Nurses also reported strategies for medication safety during peak workload and critical situations. In the following excerpt, the nurse describes using physical artifacts (medication vials and a paper towel) to keep track of meds given, because the BCMA system did not easily accommodate such events:

“That’ll happen a lot where you’re having a critical situation for us and you have to override a medication that they need. In that instance, it’s basically just like writing things down at the bedside. I usually keep every medication. Usually it’s going to be an IV medication you push, so I’ll keep the vials on the computer, because you don’t have time to go and chart it yet. You can’t even really scan it because it’s not in the system yet, so you just have gotten the verbal order and you’re just giving it based off of that. I’ll leave all the vials so I can scan them later and double check and make sure “okay—how many milligrams did I give? Well, there are three vials and they’re all empty, so I must have given all three of these.” I usually have a paper towel on the cart or something like that and just write down everything as I’m doing it. That way I can sit down and get reorganized later.”—Neurology ICU Nurse

Being responsible

Nurses did not solely rely on the BCMA system to ensure that the medication prescribed for the patient was accurate. Experienced nurses often double-checked orders placed by physicians, and if any discrepancy was present, contacted other nurses, physicians, or pharmacies for verification or clarification. When an order seems incorrect, nurses may seek out nursing colleagues to support or refute the appropriateness of an order before contacting the order’s author. One nurse recalled,

“[If] it’s a dose that I think seems really weird…I verify that order with the actual… order. And this is something that I usually verify with another nurse.”—Cardiology Nurse 4

Nurses reported on their actions when risk to the patient was high, for example when transitioning from one unit to another:

“That to me is a key point—a transition that is at high risk for having medications not given or given twice because the ED uses a different documentation system. So it’s a little bit harder to tell—well did they get this medication that got ordered down there or did they not? Because when you pull up the charting, it has all these overdue meds and if they were in the ED for several hours, you’re like, “Well I hope they this got med.” This was ordered three hours ago. They don’t necessarily always tell you that in the report. So then you have to call back down or you have to ask the patient if they can talk. If they can talk, they might not remember what they got.”—Cardiology Nurse 5

Furthermore, information in the system could not be followed indiscriminately:

“…This time of year when there are all these brand new interns still figuring out how to do their job, much less communicate with their cohorts, sometimes, you’ll see the same order put in by two people but the dose is off. Whether the dose is off or not…you can’t give both of those [doses ordered].”—Cardiology Nurse 6

Other times, the system would not update the doctors’ orders in time and would therefore have 2 dosages of the same medication prescribed. In such instances, nurses exerted autonomy in order to ensure patient safety by deviating from the orders in the system.

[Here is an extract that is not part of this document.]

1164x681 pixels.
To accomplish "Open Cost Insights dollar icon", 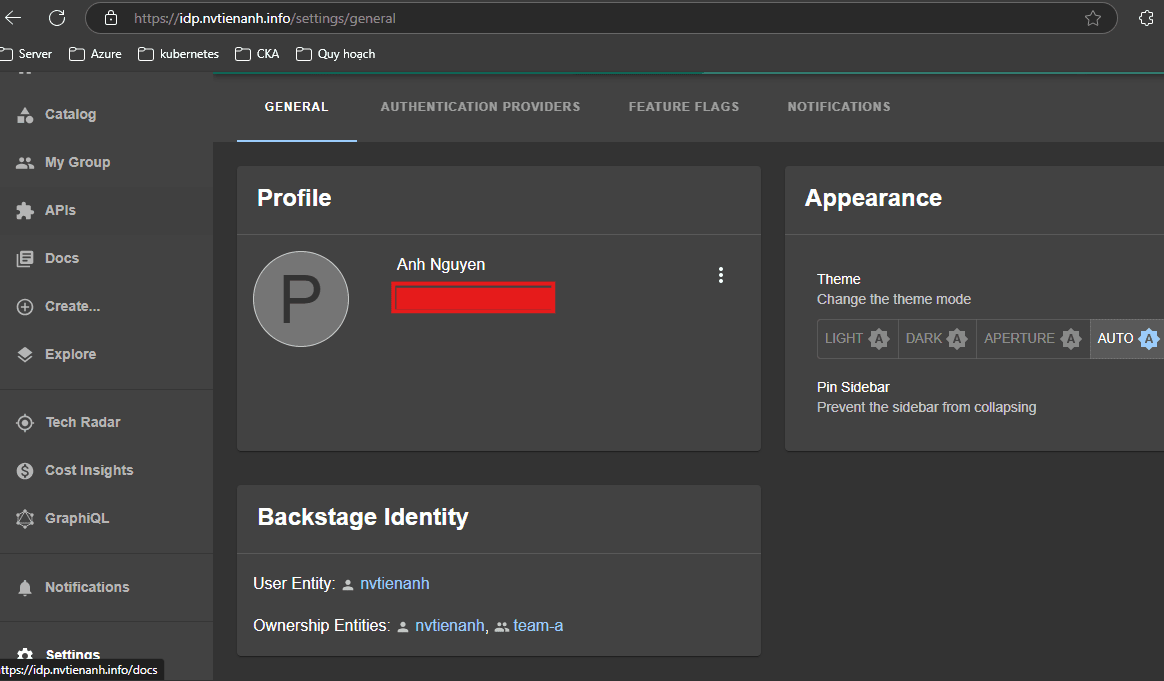I will [x=25, y=471].
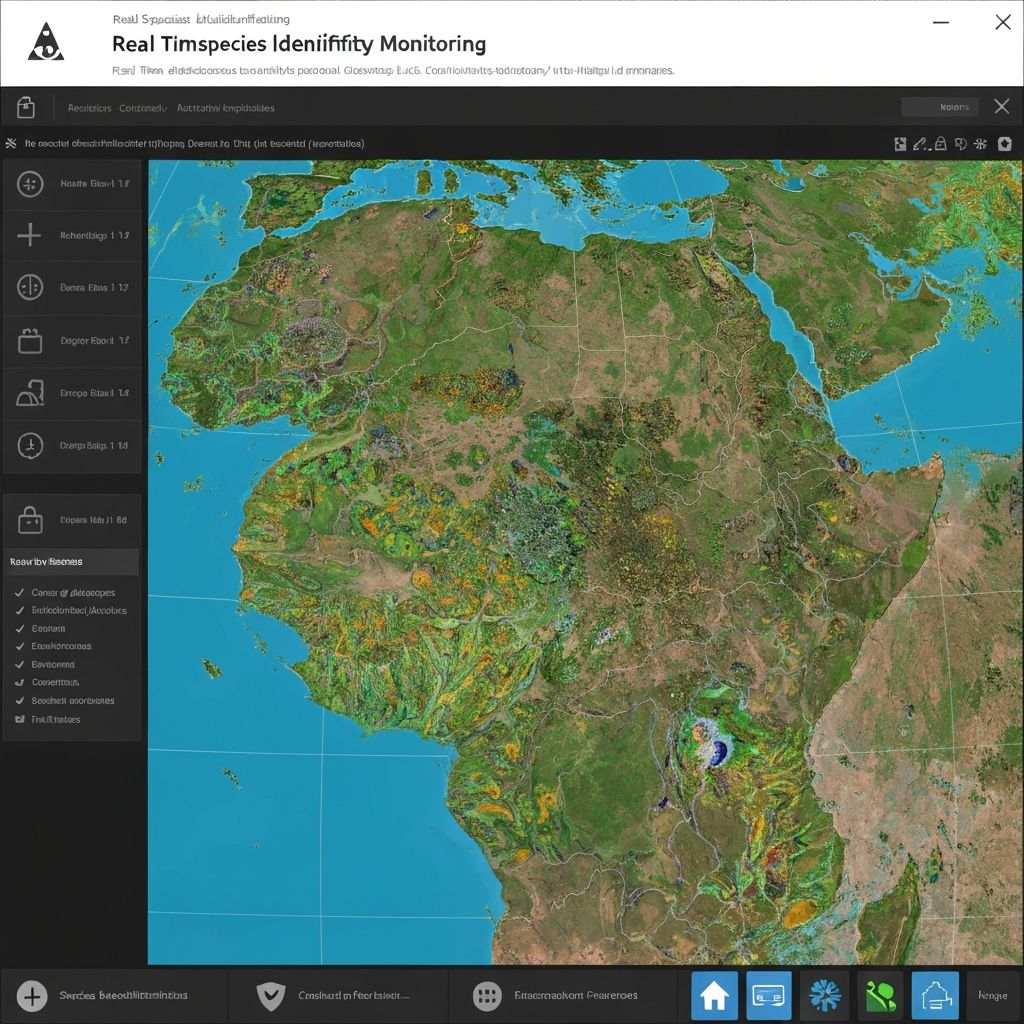Screen dimensions: 1024x1024
Task: Click the search field in the dark toolbar
Action: coord(940,107)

Conversely, nurses sometimes felt comfortable enough to skip what they considered to be minor verification steps in order to save time. For example, for less risky medications:

“A lot of people—and I’ve been guilty of this as well—carry their scanner around and scan the patient and then give the med and have no idea what happened on the computer when they do it…[but] I feel pretty confident that I’ve already checked the meds…well part of the issue also is that I don’t want to be hauling that COW [Computer on Wheels] back and forth up and down the hallways all day, and…if that can save me a minute or two, then I’m going to do it because I feel confident enough.”—Cardiology Nurse 7

As such, nurses could take advantage of gaps in the BCMA system to save time but effectively undermined the system’s ability to verify that the right patient was receiving the right medications. Thus, various additional situations required nurses to make decisions regarding patient safety. These situations often rely on nurse autonomy, judgment, and familiarity with individual patient schedules.

DISCUSSION

Medication administration: A task that requires expertise and critical thinking

Medication administration is a complex process that includes often-conflicting goals and demands that shape nurses’ work.23 While previous studies report that BCMA systems overall have improved medication safety for up to a year after implementation, these results excluded time overrides and acknowledge possible user noncompliance.24 BCMA was intended to serve as a verification system to ensure multiple aspects of medication safety. However, an inflexible system (eg, one that views an antibiotic and a multivitamin with the same priority) can create constraints that challenge autonomy.20 This has been referred to as brittleness in the human factors engineering literature on EHRs and patient safety.25 Further, BCMA was designed to capture the medication administration process for 1 single nurse and 1 single patient at a time.26 As such, the implementation of new health informatics technology in the inpatient setting requires adjustment to routines and can disrupt the unit’s workflow to accommodate the new technology.27

Organizational characteristics such as the availability of mobile BCMA workstations or the need to maintain isolation precautions for a patient may lead to bypassing of important steps in the BCMA process.28 Furthermore, our data show that when caring for patients in transition from one unit to another, nurses are the safeguard to recover any information lost in the transition. Our results therefore indicate that for numerous reasons, the system’s primary function of verification was not always achieved.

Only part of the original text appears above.